The International Energy Agency suggested on Thursday that the sum total impact of these pledges if implemented could put the globe on a path to 1.8°C, which is arguably compliant with (or at least within spitting distance of) the Paris Agreement objective of keeping global average temperatures “well below 2°C”.
Taken at face value, this would seem to be remarkably good news given the slow progress of emissions reductions since the climate negotiations began a quarter century ago.
For each pledge, one might ask, however, if 110, 45 or 20 countries is a large number or a small number? The fact that many key countries are missing from each of these pledges is, in one sense, disappointing (for example, less than half of the largest methane emitters have signed the pledge and none of the largest coal producers are quitting coal). But the fact that many countries are not even willing to sign up to some of these pledges is a sign that they surely must have some meaning.

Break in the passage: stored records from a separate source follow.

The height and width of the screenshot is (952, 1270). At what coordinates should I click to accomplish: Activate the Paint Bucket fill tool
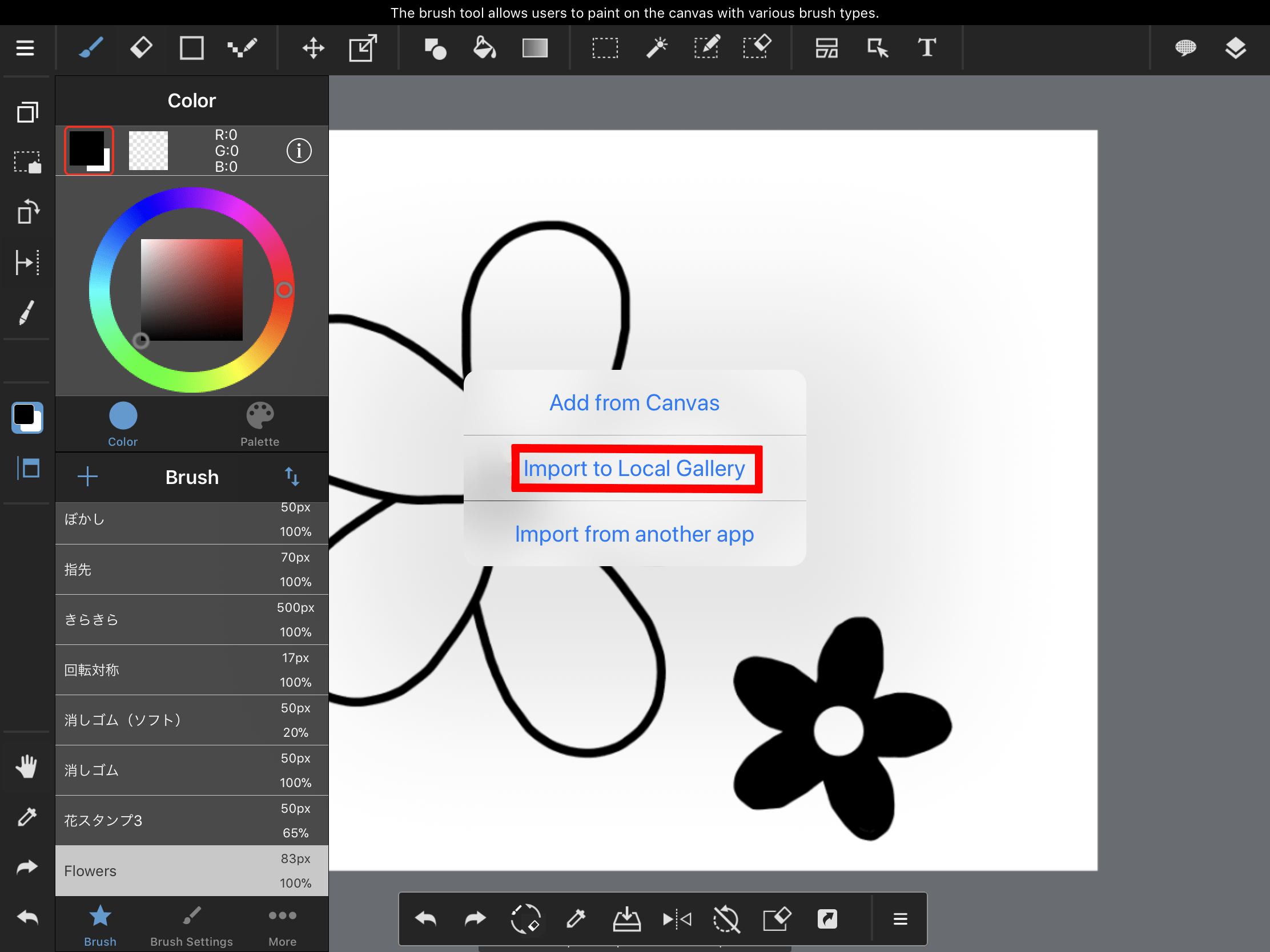coord(484,48)
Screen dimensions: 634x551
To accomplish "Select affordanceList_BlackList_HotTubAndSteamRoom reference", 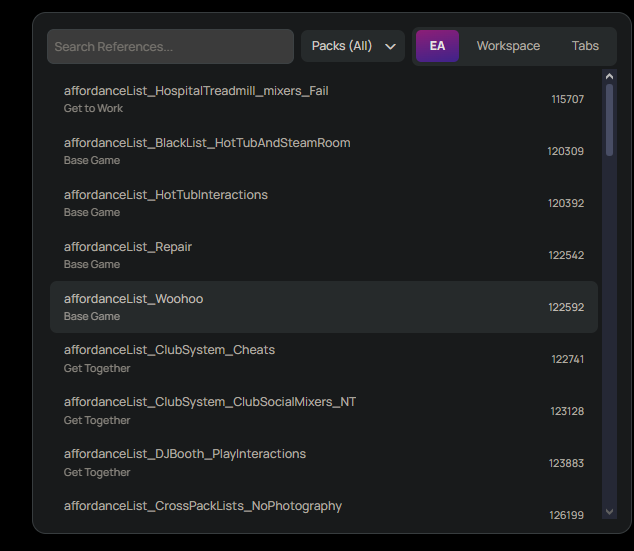I will pos(207,143).
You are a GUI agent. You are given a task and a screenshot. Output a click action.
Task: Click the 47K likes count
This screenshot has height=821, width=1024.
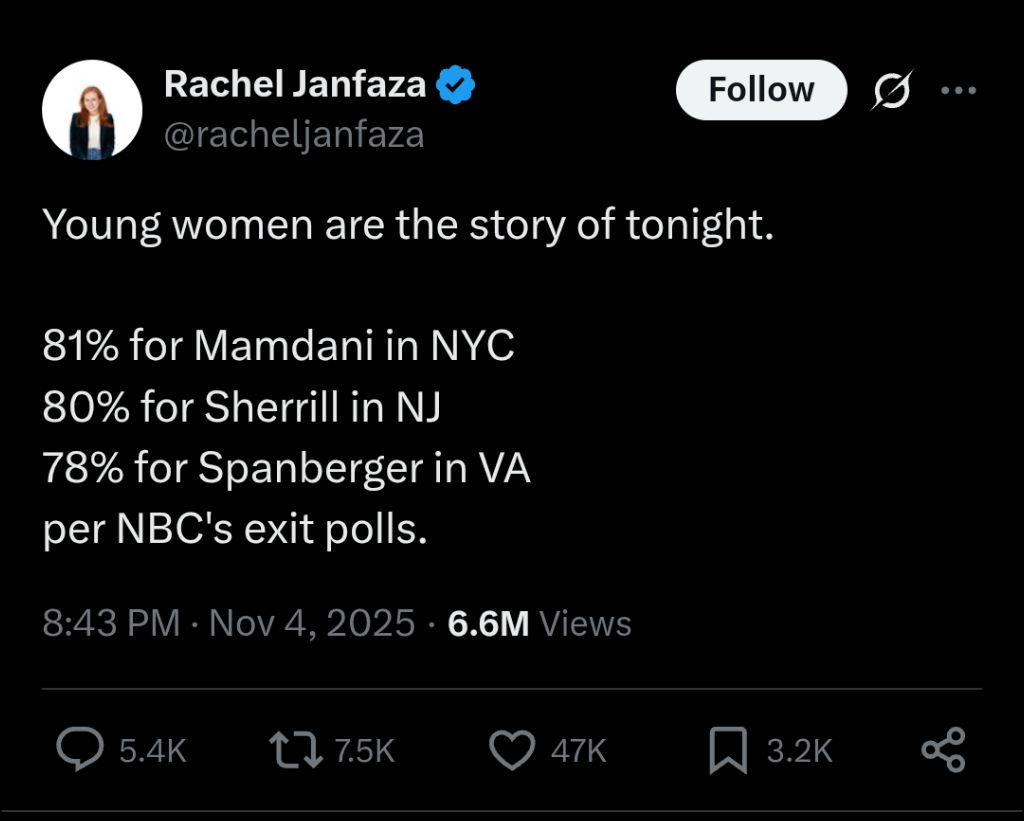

Perhaps most deserving of skepticism is the forest pledge – after all, the 2014 New York Declaration on Forests set literally the same 2030 target but has failed miserably. Past efforts, such as the REDD+ initiative, have been shown to have had little effect on reducing forest loss. The sheer shamelessness of a Brazilian government which has actively encouraged deforestation over the past few years glibly signing on to ‘end deforestation’ should give pause to anyone taking at least some of these commitments seriously.
As for the alleged $130tn in capital, the Financial Times article with that number in the headline then points out that the figure is simply the sum total of total assets of the financial companies that have signed on to the pledge, and only a small fraction of that figure is actually aligned with net zero targets. Of course, having trillions beginning to be aligned with net zero in itself is a major improvement over just a few years ago.
Credibility and commitment
In other cases, we are left with major question marks over credibility and commitment. For example, how to judge India’s 2070 net-zero pledge? is it ’20 years too late’ or, given India’s level of development, is it actually more impressive than the 2050 targets established in the UK, France, US and many other developed countries? The more important commitment however is what a country like India will do by 2030 and whether, as pledged, renewables will genuinely meet all of the projected growth in energy demand, which is projected to double over the next decade.
Back in 2006, Lord Stern led a major Review showing that the costs of inaction far exceed the costs of action and that point has become more and more widely accepted by the leading economies.
Transition costs
But it is equally true that there are the costs of the transition needed will hit certain countries and interests and individuals particularly hard. From the Gilets Jaunes in France who opposed President Macron’s efforts to raise energy prices to the confluence of electricity and natural gas crises we have seen in Europe and beyond this autumn, the road to decarbonise major economies will be bumpy. Opposition to climate action, whether in the US, in Australia, even here in the UK remains stubbornly persistent. Pledges for 2050 or even 2030, though laudable, will need to thread the needle of the challenging politics and economics of 2022, 2023 and onward. It is still far too early to know whether this time the pledges will indeed herald a genuine and profound transition even if it is one that will be far messier than the announcements from Glasgow.